Les Mikesell wrote:
On 1/30/11 1:37 PM, Chuck Munro wrote:
Hello list members,
My adventure into udev rules has taken an interesting turn. I did discover a stupid error in the way I was attempting to assign static disk device names on CentOS-5.5, so that's out of the way.
But in the process of exploring, I installed a trial copy of RHEL-6 on the new machine to see if anything had changed (since I intend this box to run CentOS-6 anyway).
Lots of differences, and it's obvious that RedHat does things a bit differently here and there. My focus has been on figuring out how best to solve my udev challenge, and I found that tools like 'scsi_id' and udev admin/test commands have changed. The udev rules themselves seem to be the same.
Do any of the names under /dev/disk/* work for your static identifiers? You should be able to use them directly instead of using udev to map them to something else, making it more obvious what you are doing. And are these names the same under RHEL6?
I was happy to see that device names (at least for SCSI disks) have not changed. The more I look into the whole problem the more I realize that I've overstated the difficulty, now that I know how to map out the hardware path for any given /dev/sdX I might need to replace. I've never dug as deeply into this before, mostly because I never could find the spare time.
I'm happy with simply writing a little script which accepts a /dev/sdX device name argument and reformats the output of: 'udevadm info --query=path --name=/dev/sdX' to extract the hardware path. It's a bit cleaner than the current RHEL-5/CentOS-5 'udevinfo' command.
Using the numeric path assumes knowledge of how the motherboard sockets are laid out and the order in which I/O controller channels are discovered, of course. It's then not difficult to trace a failed drive by attaching little tags to the SATA cables from the controller cards.
The real key is to carefully label each SATA cable and its associated drive. Then the little mapping script can be used to identify the faulty drive which mdadm reports by its device name.
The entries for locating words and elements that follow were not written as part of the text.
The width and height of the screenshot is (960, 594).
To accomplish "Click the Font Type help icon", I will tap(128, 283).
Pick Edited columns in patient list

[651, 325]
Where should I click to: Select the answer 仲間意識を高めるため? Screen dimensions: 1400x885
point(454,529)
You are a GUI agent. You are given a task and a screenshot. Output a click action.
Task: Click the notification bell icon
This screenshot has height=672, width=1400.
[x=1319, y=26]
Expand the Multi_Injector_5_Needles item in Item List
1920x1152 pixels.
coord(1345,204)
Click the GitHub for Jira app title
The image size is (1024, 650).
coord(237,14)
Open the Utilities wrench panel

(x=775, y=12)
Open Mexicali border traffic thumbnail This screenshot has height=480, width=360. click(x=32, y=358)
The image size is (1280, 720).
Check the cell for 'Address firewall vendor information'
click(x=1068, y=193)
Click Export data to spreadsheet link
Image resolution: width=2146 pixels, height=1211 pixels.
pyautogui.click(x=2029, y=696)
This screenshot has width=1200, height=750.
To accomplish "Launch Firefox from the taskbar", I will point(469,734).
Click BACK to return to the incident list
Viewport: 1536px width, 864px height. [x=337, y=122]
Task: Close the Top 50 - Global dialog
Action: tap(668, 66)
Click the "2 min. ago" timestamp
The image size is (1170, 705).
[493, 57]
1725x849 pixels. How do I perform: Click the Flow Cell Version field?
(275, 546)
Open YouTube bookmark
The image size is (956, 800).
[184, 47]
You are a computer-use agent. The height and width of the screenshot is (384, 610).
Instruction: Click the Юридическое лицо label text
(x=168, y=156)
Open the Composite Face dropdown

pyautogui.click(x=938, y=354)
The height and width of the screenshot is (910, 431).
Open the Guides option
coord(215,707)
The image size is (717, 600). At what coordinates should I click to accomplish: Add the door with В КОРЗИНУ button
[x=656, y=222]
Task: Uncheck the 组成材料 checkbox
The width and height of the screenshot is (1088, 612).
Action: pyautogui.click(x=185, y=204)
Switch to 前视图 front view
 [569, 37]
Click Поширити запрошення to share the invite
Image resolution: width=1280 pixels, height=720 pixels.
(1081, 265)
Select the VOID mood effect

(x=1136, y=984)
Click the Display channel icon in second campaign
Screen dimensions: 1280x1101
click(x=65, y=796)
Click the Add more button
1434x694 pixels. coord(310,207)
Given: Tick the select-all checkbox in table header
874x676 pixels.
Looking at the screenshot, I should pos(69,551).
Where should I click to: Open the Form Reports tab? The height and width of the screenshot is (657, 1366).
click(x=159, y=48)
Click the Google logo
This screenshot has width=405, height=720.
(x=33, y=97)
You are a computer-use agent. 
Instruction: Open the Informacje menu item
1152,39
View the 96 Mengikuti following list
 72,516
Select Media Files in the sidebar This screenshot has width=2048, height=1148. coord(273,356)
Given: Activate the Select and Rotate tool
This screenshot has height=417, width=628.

It just occurred to me that whenever mdadm sends an email report, it can also run a script which groks out the path info and puts it in the email message. Problem solved :-)
So even though I figured out how to add 'alias' symlink names to each disk drive, I'm not going to bother with it. It was a very useful learning experience, though.
Chuck
On Wednesday, February 02, 2011 02:06:15 am Chuck Munro wrote:
The real key is to carefully label each SATA cable and its associated drive. Then the little mapping script can be used to identify the faulty drive which mdadm reports by its device name. It just occurred to me that whenever mdadm sends an email report, it can also run a script which groks out the path info and puts it in the email message. Problem solved :-)
Ok, perhaps I'm dense, but, if this is not a hot-swap bay you're talking about, wouldn't it be easier to have the drive's serial number (or other identifier found on the label) pulled into the e-mail, and compare with the label physically found on the drive, since you're going to have to open the case anyway? Using something like:
hdparm -I $DEVICE | grep Serial.Number
works here (the regexp Serial.Number matches the string "Serial Number" without requiring the double quotes....). Use whatever $DEVICE you need to use, as long as it's on a controller compatible with hdparm usage.
I have seen cases with a different Linux distribution where the actual module load order was nondeterministic (modules loaded in parallel); while upstream and the CentOS rebuild try to make things more deterministic, wouldn't it be safer to get a really unique, externally visible identifier from the drive? If the drive has failed to the degree that it won't respond to the query, then query all the good drives in the array for their serial numbers, and use a process of elimination. This, IMO, is more robust than relying on the drive detect order to remain deterministic.
If in a hotswap or coldswap bay, do some data access to the array, and see which LED's don't blink; that should correspond to the failed drive. If the bay has secondary LED's, you might be able to blink those, too.